Osawa H, Otsuka T, Inoue T, Sumida I, Hanada M, Okamura T, Nakazato S
Internal Medicine, Karatsu Red Cross Hospital, Saga, Japan.
Rinsho Ketsueki. 1993 Feb;34(2):165-70.
A 65 year-old woman was admitted in May 1990, because of fever, generalized lymphadenopathy and eruption. Laboratory examination showed granulocytopenia, polyclonal hypergammaglobulinemia, positive Coombs' test, positive cold antibody and positive anti-E erythrocyte antibody. 7 days after admission autoimmune hemolytic anemia developed. The appearance of the anti neutrophil leukocyte antibody was suspected because of the absence of the segmented neutrophils in marrow specimen. Histological findings of the biopsied lymph node and the marker study of the tumor cell disclosed IBL-like T cell lymphoma. The patient was treated with G-CSF and VEPA chemotherapy. Granulocytes increased and she showed marked symptomatic improvement with complete remission. Our case showed various clinical pictures with hemolytic anemia and granulocytopenia, which could be based on the autoimmune mechanisms.

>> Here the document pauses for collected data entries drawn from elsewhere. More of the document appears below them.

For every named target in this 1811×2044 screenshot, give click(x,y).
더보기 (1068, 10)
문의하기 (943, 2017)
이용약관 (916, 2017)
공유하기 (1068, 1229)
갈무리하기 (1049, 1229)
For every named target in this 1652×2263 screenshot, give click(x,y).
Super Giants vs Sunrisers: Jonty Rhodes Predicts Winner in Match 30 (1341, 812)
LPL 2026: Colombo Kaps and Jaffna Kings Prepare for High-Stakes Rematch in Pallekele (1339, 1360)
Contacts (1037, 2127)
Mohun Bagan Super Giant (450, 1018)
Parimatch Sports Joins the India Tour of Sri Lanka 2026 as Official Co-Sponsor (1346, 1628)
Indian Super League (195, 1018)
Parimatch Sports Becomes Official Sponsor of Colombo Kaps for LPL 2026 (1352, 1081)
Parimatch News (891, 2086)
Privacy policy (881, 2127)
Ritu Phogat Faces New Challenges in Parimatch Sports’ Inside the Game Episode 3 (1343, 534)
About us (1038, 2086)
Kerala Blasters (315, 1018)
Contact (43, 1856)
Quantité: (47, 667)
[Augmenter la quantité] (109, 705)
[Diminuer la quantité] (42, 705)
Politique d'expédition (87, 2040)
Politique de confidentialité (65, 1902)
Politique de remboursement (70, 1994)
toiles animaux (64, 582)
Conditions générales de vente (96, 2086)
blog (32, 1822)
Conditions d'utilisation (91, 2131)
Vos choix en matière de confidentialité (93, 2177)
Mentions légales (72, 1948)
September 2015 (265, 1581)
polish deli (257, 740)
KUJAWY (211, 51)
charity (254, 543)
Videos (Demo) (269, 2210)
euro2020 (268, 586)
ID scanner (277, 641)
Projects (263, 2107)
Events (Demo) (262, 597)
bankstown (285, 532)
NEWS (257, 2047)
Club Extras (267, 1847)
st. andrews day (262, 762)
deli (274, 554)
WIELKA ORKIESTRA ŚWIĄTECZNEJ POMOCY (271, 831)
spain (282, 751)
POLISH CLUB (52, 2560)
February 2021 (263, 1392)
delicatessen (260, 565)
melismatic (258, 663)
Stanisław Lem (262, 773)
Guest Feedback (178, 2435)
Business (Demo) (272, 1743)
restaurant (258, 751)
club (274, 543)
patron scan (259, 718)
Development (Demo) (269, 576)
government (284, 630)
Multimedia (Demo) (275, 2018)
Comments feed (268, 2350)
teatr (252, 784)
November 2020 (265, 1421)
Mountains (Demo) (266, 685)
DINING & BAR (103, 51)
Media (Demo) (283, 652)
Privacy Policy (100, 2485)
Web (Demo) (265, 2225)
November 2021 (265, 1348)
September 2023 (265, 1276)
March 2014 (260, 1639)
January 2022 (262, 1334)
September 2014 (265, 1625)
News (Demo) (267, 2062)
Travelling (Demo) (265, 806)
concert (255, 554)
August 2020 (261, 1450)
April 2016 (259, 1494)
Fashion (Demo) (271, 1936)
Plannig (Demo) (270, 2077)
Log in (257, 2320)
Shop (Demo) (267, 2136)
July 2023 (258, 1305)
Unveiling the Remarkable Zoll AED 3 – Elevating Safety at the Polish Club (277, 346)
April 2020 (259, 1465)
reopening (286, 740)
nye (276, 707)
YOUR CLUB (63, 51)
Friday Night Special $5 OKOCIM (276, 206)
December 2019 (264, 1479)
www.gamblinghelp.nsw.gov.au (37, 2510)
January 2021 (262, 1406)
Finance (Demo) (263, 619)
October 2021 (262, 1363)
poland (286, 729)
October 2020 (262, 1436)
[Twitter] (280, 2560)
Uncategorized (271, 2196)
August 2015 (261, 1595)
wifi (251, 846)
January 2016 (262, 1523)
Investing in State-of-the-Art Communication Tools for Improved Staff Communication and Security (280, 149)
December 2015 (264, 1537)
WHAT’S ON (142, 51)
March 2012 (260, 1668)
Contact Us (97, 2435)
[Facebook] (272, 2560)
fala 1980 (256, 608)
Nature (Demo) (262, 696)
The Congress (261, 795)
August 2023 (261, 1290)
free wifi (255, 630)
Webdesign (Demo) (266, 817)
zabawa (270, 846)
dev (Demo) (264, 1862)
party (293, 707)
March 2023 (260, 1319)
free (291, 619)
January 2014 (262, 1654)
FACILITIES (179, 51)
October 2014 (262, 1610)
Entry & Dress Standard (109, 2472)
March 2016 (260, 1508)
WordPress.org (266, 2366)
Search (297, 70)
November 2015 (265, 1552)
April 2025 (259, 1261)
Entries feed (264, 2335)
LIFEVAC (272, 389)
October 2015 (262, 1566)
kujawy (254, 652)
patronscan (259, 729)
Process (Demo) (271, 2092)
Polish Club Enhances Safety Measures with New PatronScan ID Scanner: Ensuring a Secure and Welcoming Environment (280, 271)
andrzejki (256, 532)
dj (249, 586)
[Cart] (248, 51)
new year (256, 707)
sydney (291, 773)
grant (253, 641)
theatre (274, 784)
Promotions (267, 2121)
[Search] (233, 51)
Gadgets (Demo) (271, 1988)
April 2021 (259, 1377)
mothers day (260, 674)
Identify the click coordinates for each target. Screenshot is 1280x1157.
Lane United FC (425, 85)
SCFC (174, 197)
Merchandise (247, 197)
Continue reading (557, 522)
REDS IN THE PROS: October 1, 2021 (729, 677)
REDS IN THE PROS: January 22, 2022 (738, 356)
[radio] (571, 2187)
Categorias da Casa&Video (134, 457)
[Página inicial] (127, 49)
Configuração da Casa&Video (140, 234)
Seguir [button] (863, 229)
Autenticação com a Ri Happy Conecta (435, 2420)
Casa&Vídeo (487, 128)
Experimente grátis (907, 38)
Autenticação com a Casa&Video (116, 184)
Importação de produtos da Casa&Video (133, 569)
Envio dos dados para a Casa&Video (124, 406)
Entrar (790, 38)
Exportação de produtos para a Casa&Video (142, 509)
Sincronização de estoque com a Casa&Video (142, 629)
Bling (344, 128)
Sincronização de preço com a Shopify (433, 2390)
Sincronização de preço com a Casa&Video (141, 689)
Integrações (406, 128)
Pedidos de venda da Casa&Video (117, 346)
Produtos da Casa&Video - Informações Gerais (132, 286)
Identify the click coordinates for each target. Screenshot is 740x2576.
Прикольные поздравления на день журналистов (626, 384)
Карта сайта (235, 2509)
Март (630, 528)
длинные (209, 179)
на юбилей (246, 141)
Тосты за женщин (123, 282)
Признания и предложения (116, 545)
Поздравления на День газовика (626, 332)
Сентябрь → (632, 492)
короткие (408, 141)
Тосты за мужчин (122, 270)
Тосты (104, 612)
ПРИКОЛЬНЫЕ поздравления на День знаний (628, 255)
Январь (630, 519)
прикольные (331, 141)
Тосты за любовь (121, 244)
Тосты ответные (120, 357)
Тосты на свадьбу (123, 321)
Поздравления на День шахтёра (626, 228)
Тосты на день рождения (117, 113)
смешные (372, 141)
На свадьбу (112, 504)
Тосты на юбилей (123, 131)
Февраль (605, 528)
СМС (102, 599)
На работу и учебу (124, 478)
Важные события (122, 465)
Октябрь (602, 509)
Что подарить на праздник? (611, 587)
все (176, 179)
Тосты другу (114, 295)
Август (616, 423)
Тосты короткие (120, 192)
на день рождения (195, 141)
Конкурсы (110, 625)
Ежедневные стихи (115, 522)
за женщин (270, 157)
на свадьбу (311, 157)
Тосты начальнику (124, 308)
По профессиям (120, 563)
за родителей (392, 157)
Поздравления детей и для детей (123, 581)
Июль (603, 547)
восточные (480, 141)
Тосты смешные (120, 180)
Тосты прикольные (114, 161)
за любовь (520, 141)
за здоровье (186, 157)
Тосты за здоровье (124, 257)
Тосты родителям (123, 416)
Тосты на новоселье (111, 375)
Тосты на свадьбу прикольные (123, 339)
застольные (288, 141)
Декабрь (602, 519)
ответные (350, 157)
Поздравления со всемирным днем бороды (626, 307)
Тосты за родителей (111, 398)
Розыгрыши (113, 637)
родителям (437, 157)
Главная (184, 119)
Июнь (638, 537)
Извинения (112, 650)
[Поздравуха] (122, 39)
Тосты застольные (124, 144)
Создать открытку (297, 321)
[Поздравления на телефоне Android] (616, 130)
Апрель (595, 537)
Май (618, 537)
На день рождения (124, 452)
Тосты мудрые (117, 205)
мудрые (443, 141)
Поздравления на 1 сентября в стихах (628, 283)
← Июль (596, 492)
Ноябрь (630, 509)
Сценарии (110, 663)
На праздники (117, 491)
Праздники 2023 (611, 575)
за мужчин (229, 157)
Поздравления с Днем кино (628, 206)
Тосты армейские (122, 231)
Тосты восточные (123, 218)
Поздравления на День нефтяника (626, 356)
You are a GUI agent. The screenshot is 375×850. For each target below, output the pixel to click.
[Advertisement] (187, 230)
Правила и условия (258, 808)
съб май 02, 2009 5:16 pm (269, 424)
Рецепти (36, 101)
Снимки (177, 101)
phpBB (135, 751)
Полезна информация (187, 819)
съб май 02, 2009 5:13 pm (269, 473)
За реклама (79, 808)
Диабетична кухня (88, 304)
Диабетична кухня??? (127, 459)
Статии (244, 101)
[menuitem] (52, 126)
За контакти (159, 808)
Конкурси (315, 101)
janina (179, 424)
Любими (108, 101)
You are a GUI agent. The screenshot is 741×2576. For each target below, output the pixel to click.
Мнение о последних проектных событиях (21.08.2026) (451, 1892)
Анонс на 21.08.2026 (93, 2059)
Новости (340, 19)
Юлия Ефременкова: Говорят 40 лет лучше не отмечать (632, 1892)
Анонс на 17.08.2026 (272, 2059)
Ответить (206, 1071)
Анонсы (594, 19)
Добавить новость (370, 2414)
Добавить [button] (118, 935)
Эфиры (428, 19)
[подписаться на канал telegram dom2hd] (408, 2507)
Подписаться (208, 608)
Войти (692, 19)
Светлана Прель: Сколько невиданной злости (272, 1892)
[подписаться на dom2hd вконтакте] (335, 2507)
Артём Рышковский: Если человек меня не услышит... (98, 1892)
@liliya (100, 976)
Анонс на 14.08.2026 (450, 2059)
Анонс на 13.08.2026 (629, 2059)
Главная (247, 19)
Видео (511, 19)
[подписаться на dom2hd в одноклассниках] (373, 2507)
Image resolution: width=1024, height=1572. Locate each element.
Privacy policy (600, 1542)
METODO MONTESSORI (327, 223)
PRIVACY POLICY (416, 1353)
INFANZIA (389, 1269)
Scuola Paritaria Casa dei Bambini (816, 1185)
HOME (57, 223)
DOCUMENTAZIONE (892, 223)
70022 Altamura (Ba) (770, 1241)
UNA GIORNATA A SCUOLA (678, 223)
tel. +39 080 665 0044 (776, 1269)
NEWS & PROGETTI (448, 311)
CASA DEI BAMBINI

一名65岁女性于1990年5月入院,原因是发热、全身淋巴结肿大和皮疹。实验室检查显示粒细胞减少、多克隆高球蛋白血症、库姆斯试验阳性、冷抗体阳性和抗-E红细胞抗体阳性。入院7天后发生了自身免疫性溶血性贫血。由于骨髓标本中缺乏分叶核中性粒细胞,怀疑抗中性粒细胞抗体出现。活检淋巴结的组织学检查结果和肿瘤细胞的标志物研究显示为IBL样T细胞淋巴瘤。该患者接受了粒细胞集落刺激因子(G-CSF)和VEPA化疗。粒细胞增多,她的症状明显改善并完全缓解。我们的病例表现出伴有溶血性贫血和粒细胞减少的各种临床症状,这可能基于自身免疫机制。